Comme le diront les plus indulgents : « c’est toujours du vin ! »…oui mais après ce constat qui relève la bonne tenue dans le temps de ces deux flacons d’âge vénérable, on reste un peu sur notre faim en terme de plaisir gustatif.
Soutard fait penser à un vieil aristocrate qui se tient encore très droit mais dont la démarche est vacillante et notre cinquantenaire ne présente plus beaucoup de signes de vie…des vins qui forcent le respect mais qui ont perdu toute sensualité.
Le fond de bouteille du 1964, dégusté le lendemain par son « copain de classe » Martial, s’est révélé bien plus avenant…vieux mais capricieux !
Le bouchon de Soutard, imbibé mais entier…celui du Pressac 1964 s’est décomposé à l’extraction.

◆ Exercices:
1. Répondez à ces questions sur le compte rendu de dégustation :
(a) Qui a dégusté le fond de bouteille du 1964 le lendemain ?
(b) Qu'est-il arrivé au bouchon du Pressac 1964 à l'extraction ?
(c) À quoi Soutard est-il comparé ?
2. Reproduisez fidèlement le compte rendu de dégustation de « Comme le diront » à « mais capricieux ! ».
3. Reprenez le compte rendu de dégustation des deux vieux vins là où il s'arrête et poursuivez-le.

Lignes d'un jeu de données de pointage
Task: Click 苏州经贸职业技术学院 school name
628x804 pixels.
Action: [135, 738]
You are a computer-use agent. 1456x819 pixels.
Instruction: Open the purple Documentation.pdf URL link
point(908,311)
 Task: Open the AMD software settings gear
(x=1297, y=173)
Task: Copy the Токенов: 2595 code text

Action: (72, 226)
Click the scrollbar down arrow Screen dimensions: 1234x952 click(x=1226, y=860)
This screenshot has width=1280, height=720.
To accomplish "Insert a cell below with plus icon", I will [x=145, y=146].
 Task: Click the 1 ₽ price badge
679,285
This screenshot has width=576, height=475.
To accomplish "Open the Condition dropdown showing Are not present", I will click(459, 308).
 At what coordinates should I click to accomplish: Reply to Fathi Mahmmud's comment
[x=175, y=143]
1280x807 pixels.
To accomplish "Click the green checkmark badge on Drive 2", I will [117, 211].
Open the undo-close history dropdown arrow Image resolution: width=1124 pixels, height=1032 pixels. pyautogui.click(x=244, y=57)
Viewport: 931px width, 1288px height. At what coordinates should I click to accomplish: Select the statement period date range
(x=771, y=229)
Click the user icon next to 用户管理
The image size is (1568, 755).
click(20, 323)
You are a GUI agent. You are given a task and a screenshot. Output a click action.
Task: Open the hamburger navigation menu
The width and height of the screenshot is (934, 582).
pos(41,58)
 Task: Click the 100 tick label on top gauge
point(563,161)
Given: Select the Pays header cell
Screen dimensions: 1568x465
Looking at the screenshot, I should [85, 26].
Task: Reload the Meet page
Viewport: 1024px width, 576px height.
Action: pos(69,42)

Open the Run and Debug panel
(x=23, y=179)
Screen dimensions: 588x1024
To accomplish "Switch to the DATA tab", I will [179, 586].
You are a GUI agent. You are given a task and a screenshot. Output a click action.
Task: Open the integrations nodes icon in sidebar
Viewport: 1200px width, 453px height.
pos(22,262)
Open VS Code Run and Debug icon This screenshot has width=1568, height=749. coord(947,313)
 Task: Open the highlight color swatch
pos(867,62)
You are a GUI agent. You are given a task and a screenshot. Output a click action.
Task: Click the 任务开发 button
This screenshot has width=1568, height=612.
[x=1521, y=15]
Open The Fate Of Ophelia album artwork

◆ Corrigé des exercices:
1.
(a) Martial, son « copain de classe ».
(b) Il s'est décomposé.
(c) À un vieil aristocrate qui se tient encore très droit mais dont la démarche est vacillante.

2.
Comme le diront les plus indulgents : « c’est toujours du vin ! »…oui mais après ce constat qui relève la bonne tenue dans le temps de ces deux flacons d’âge vénérable, on reste un peu sur notre faim en terme de plaisir gustatif.
Soutard fait penser à un vieil aristocrate qui se tient encore très droit mais dont la démarche est vacillante et notre cinquantenaire ne présente plus beaucoup de signes de vie…des vins qui forcent le respect mais qui ont perdu toute sensualité.
Le fond de bouteille du 1964, dégusté le lendemain par son « copain de classe » Martial, s’est révélé bien plus avenant…vieux mais capricieux !

3.
Pour conclure :
- une fois n’est pas coutume mais cette sélection de crus de Saint Emilion goûtée ce soir avec les amis du club AOC a bousculé les idées que je m’étais faites sur les vins de cette région. L’impression de dureté ressentie à de nombreuses reprises face à une bouteille de Saint Emilion m’a fait prendre des distances avec ce type de vin et j’avoue que le premier thème de ce soir ne m’emballait pas à priori…
Après cette série de très belles quilles, je me vois dans l’obligation de replacer mon curseur gustatif : si on oublie les deux antiquités et l’intrus, ces vins ont brillé autant par leurs aromatiques élégantes et racées que par leur minéralité et leur sapidité en bouche…MIAM quasi général !
- le coup de cœur absolu est décerné sans surprise à Virginie de Valandraud 2007 : matière noble et concentrée mais très joliment proportionnée, élevage subtil, parfaitement intégré, grande longueur aromatique…en plus, à moins de 25 euros, ça reste une bouteille tout à fait accessible pour un amateur.
J’attribuerai également un accessit à l’étonnante cuvée Epigone 2007 du château Vieux Verdot pour son incroyable rapport Q/P.
- bien évidemment cette première incursion nous a donné l’envie de connaître un peu mieux ce vignoble mythique…il n’est pas impossible que ce thème refasse vite sa réapparition dans le programme AOC !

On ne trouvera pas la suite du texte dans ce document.